Doe v. Moore, 410 F.3d 1337, 1346 (11th Cir. 2005).
Here, Mr. Windwalker has not presented any classifications or subclassifications under the ASORCNA that would trigger heightened equal protection
scrutiny. Accordingly, consistent with Moore, the ASORCNA is subject to the
Further, pursuant to the rational-basis standard, a statute is constitutionally
sufficient “when ‘there is any reasonably conceivable state of facts that could provide
a rational basis for’ it.” Moore, 410 F.3d at 1346 (quoting FCC v. Beach
Communications, 508 U.S. 307, 313, 113 S. Ct. 2096, 2102, 124 L. Ed. 2d 211
(1993)). Additionally, “[a]lmost every statute subject to the very deferential rational
basis . . . standard is found to be constitutional.” Moore, 410 F.3d at 1346-47
(internal quotation marks omitted).
Against this backdrop, and given the ASORCNA’s expressly incorporated
legislative findings articulating several reasonable bases for enacting the law, see Ala.
Code § 15-20A-2(1)-(5), the court concludes that Mr. Windwalker has not and cannot
plausibly state a rational-basis equal protection claim.

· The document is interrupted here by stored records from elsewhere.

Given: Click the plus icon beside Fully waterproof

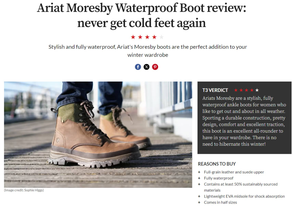Looking at the screenshot, I should coord(199,178).
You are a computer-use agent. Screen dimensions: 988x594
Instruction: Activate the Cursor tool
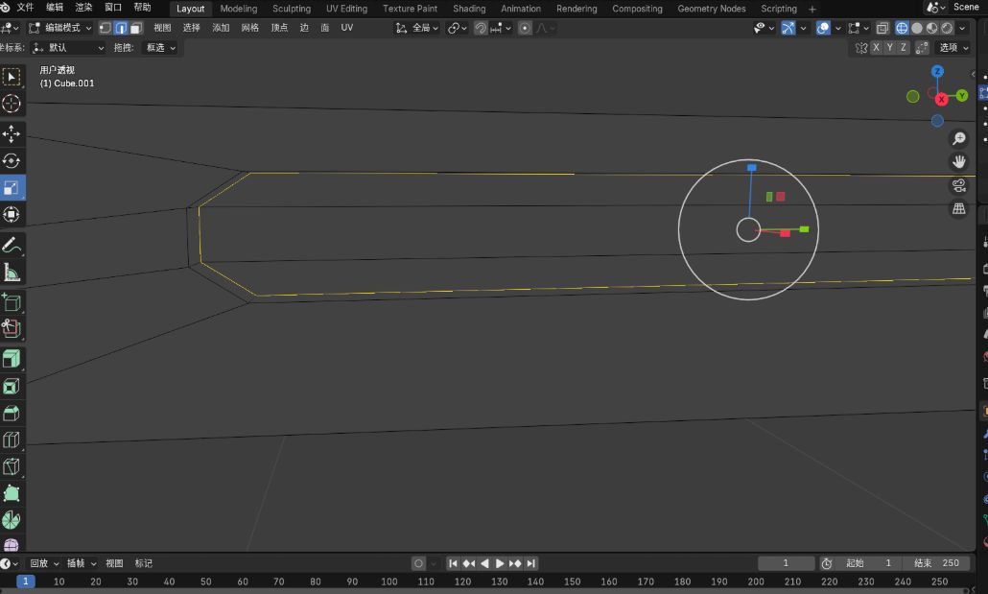click(x=12, y=104)
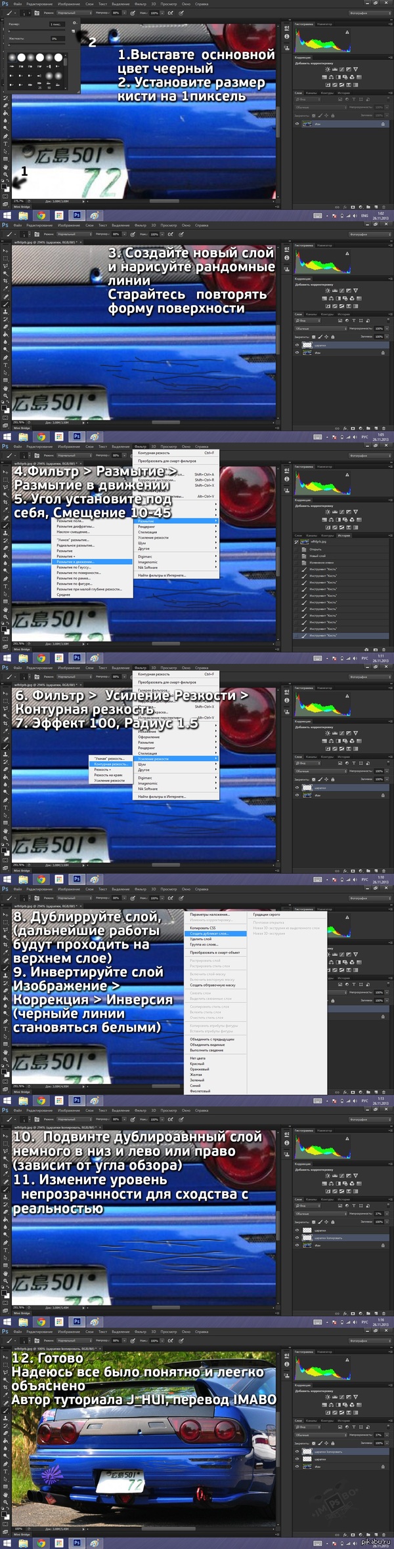Click Photoshop taskbar icon below step 12 window

[x=76, y=1543]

While his complaint does not clarify how the ASORCNA might burden his
exercise of religious freedom, regardless, Mr. Windwalker cannot plausibly state a
Free Exercise Clause claim. In particular, the Supreme Court has made it clear that
“the right of free exercise does not relieve an individual of the obligation to comply
with a ‘valid and neutral law of general applicability on the ground that the law
proscribes (or prescribes) conduct that his religion prescribes (or proscribes).’” Dept.
of Human Resources of Oregon v. Smith, 494 U.S. 872, 879, 110 S. Ct. 1595, 1600
(1990) (quoting United States v. Lee, 455 U.S. 252, 263, n.3, 102 S. Ct. 1051, 1058,
n.3, 71 L. Ed. 2d 127 (1982) (Stevens, J., concurring in judgment)).

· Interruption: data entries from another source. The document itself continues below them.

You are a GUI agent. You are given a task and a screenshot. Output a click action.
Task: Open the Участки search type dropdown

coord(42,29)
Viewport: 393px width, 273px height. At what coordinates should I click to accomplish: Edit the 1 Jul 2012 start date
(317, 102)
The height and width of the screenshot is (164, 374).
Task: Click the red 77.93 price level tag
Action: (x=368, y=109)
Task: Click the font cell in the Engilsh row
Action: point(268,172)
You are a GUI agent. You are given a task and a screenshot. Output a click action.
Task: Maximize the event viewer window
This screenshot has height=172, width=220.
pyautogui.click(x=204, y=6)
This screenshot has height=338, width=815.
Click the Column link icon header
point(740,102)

Further, nothing contained in the ASORCNA relates to a person’s religious
practice expect for the provision which permits a covered individual to change his
name for religious reasons. See Ala. Code § 15-20A-36(a) (“No sex offender shall
change his or her name unless the change is incident to a change in the marital status
of the sex offender or is necessary to effect the exercise of the religion of the sex
offender.”) (emphasis added).
Accordingly, the court concludes that Mr. Windwalker has not and cannot state
a free exercise claim relating to the ASORCNA.
As a result of the foregoing analysis, the court has decided to dismiss all of Mr.

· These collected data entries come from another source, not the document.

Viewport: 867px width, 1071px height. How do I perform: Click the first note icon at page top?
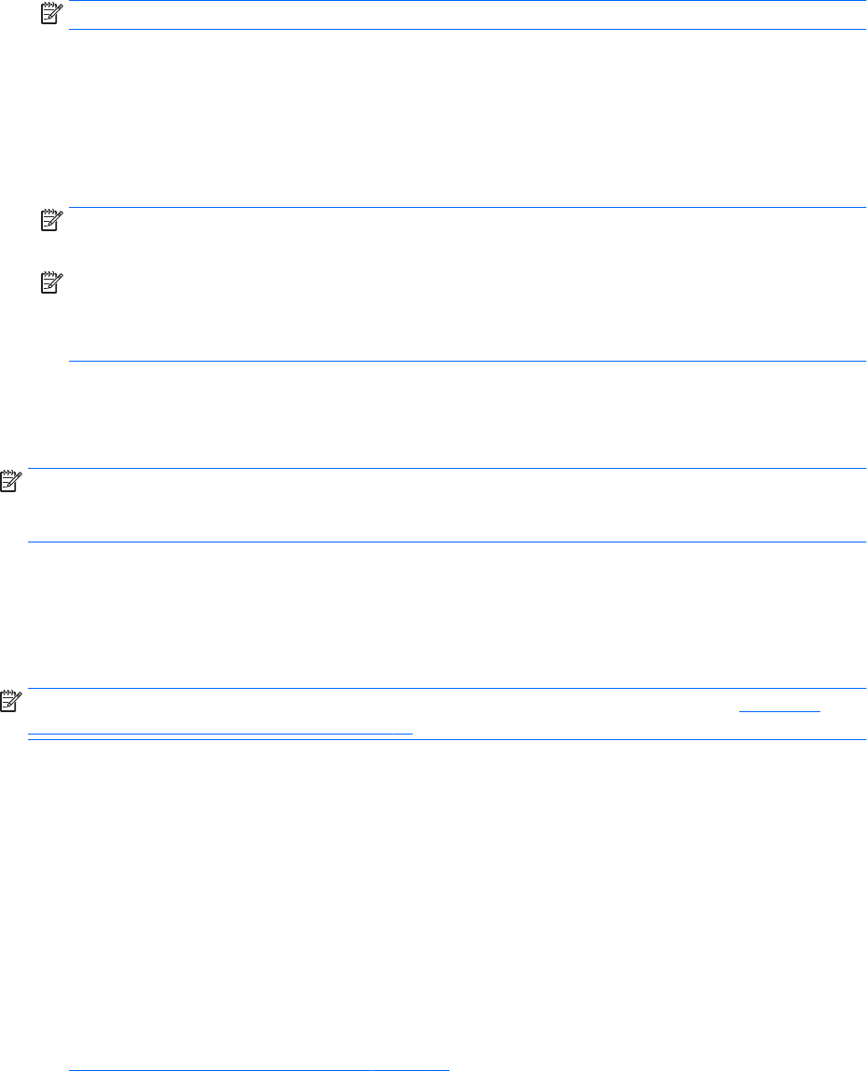(48, 13)
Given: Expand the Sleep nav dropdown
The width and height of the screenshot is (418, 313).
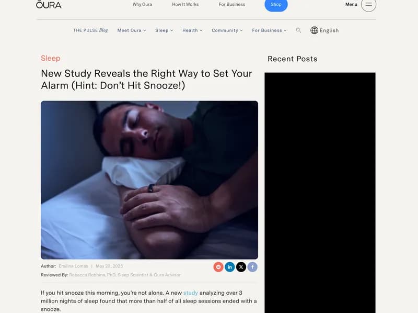Looking at the screenshot, I should 164,30.
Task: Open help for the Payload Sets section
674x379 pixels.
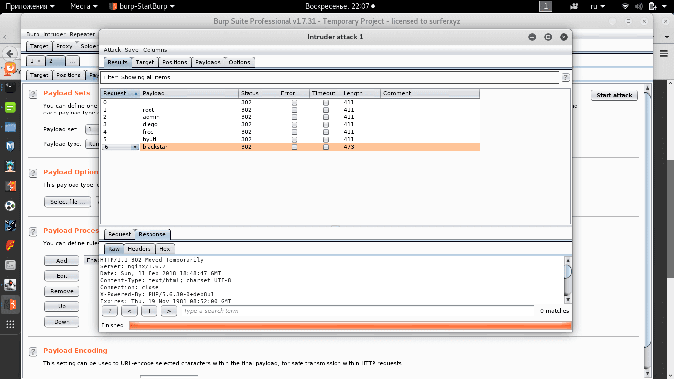Action: pyautogui.click(x=33, y=94)
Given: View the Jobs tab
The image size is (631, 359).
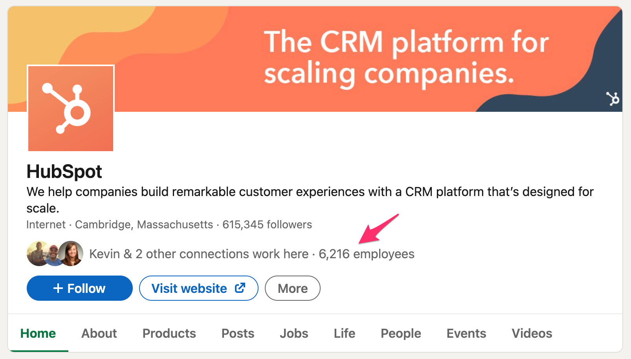Looking at the screenshot, I should pos(294,333).
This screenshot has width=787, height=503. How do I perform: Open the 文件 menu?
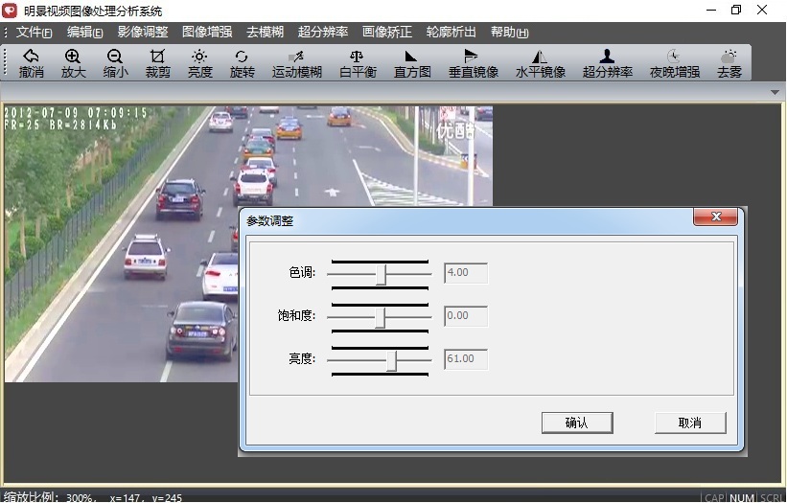pyautogui.click(x=34, y=33)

Windwalker’s federal claims. This means that the only causes of action which remain
before the court are Mr. Windwalker’s Alabama constitutional ones.
As Defendants point out (Doc. 21 at 12), pursuant to 28 U.S.C. § 1367(c)(3):
The district courts may decline to exercise supplemental jurisdiction
over a claim under subsection (a) if– . . .
(3) the district court has dismissed all claims over which it
has original jurisdiction, . . . .
28 U.S.C. § 1367(c)(3).
Exercising its discretion under § 1367(c)(3), the court declines to maintain
supplemental jurisdiction over Mr. Windwalker’s remaining state law claims.
Accordingly, such counts are all due to dismissed without prejudice to Mr.
Windwalker’s right to pursue them in state court.
Consistent with the above, the Dismissal Motion is due to granted, and Mr.
Windwalker’s federal constitutional claims are due to be dismissed with prejudice for
failure to state a claim. Further, Mr. Windwalker’s state constitutional claims are due
to be dismissed without prejudice pursuant to the court’s discretionary election under
§ 1367(c)(3). The court will enter a separate dismissal order.
DONE and ORDERED this 26th day of February, 2013.